Go through the listing below and state how many lines hold the word "agent", giving only the number.

....

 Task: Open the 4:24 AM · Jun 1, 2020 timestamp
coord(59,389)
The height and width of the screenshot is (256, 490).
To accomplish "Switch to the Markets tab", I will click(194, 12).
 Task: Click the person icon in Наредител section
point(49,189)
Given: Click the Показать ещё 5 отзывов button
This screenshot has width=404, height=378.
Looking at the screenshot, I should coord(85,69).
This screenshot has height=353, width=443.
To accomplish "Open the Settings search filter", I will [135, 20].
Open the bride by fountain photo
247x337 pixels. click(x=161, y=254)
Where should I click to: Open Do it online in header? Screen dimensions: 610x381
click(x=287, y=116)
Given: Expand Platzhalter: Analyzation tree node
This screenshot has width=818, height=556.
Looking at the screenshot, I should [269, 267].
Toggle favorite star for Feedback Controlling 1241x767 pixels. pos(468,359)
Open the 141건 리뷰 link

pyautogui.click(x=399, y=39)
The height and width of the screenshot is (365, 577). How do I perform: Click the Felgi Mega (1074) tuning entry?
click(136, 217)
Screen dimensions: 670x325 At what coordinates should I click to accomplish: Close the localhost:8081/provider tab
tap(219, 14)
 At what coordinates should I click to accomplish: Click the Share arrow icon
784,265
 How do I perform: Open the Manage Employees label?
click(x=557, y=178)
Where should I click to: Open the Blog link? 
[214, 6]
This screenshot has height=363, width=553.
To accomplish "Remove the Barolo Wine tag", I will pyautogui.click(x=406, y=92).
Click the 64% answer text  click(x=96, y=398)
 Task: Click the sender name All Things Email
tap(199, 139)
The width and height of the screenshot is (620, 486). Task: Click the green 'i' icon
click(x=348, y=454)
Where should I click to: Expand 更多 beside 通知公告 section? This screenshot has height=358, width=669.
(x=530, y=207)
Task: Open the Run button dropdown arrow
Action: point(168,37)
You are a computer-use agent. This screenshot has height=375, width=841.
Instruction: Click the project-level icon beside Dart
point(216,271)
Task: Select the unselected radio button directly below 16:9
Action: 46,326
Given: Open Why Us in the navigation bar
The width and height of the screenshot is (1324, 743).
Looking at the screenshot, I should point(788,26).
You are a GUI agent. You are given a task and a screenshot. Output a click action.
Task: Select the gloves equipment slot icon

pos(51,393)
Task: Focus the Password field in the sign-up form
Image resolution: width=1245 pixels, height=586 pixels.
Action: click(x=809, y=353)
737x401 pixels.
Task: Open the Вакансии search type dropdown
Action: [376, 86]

....

SOLUTION
2